Material supplied -
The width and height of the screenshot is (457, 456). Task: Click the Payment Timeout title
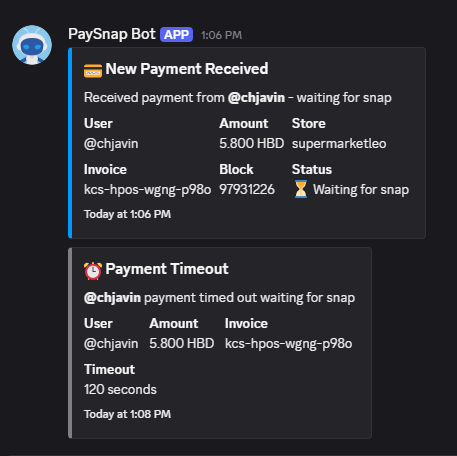pos(167,269)
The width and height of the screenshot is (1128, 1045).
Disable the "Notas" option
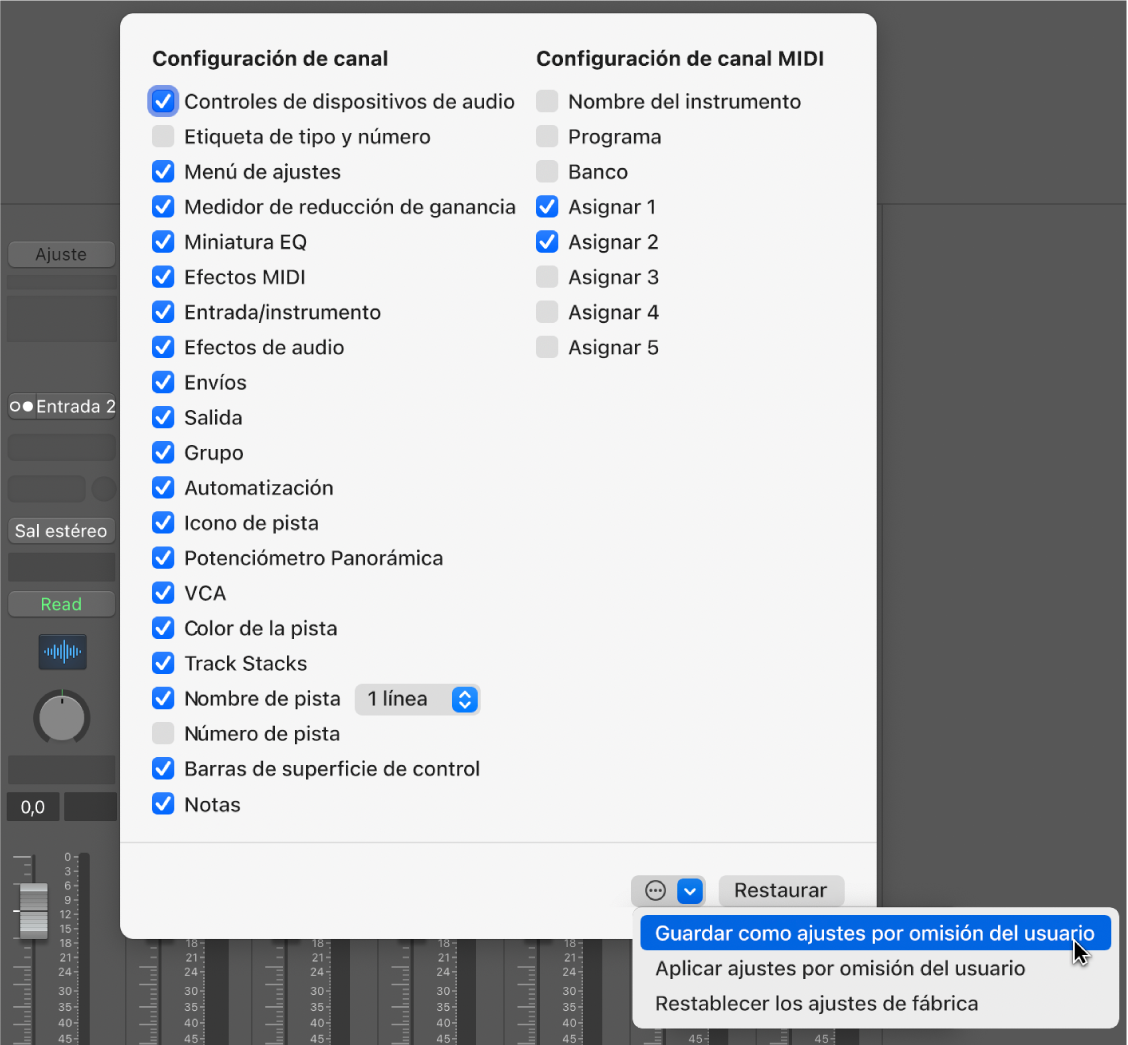[163, 804]
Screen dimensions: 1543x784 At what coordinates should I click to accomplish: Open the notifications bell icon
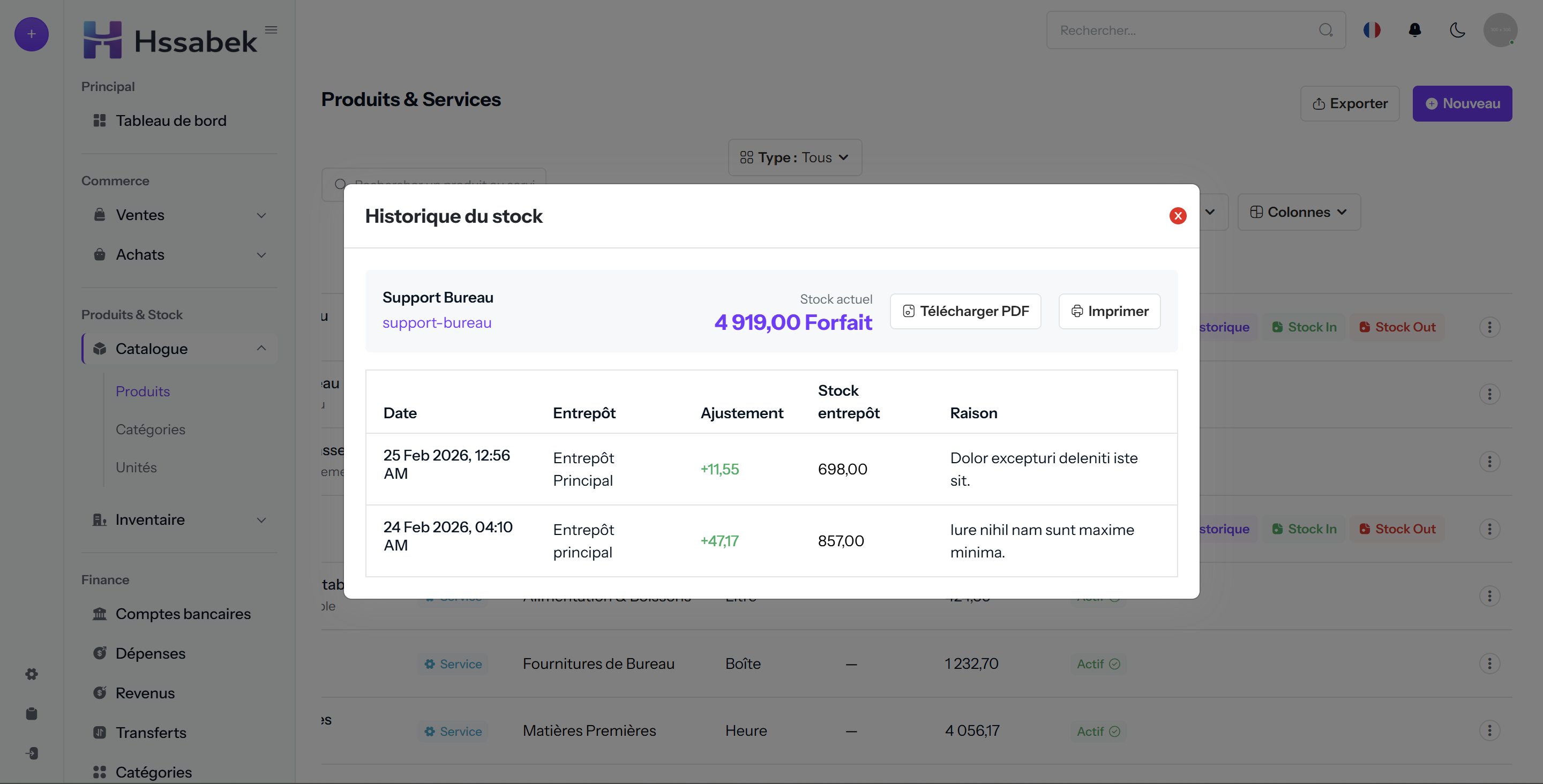(x=1415, y=30)
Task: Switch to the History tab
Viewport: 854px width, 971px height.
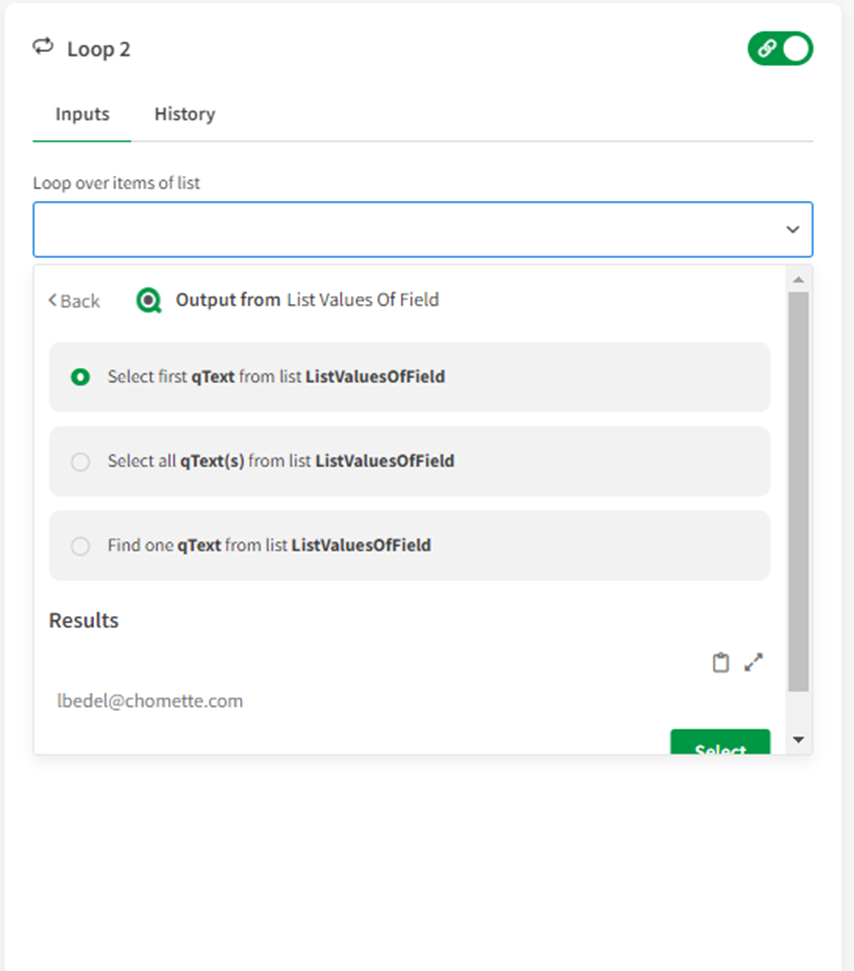Action: coord(184,114)
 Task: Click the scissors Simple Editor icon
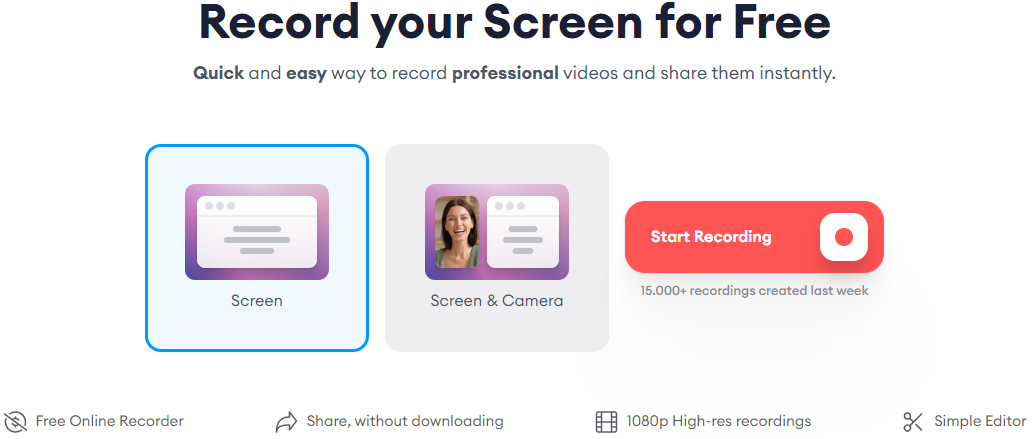click(913, 421)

What needs to be done -
Set down word for word every line from the line containing "Viewport: 854px width, 971px height." through the last line of the entries, and nothing more; no pictures.

Answer to this task -
Viewport: 854px width, 971px height.
Action: coord(184,114)
 Task: Click the scissors Simple Editor icon
click(913, 421)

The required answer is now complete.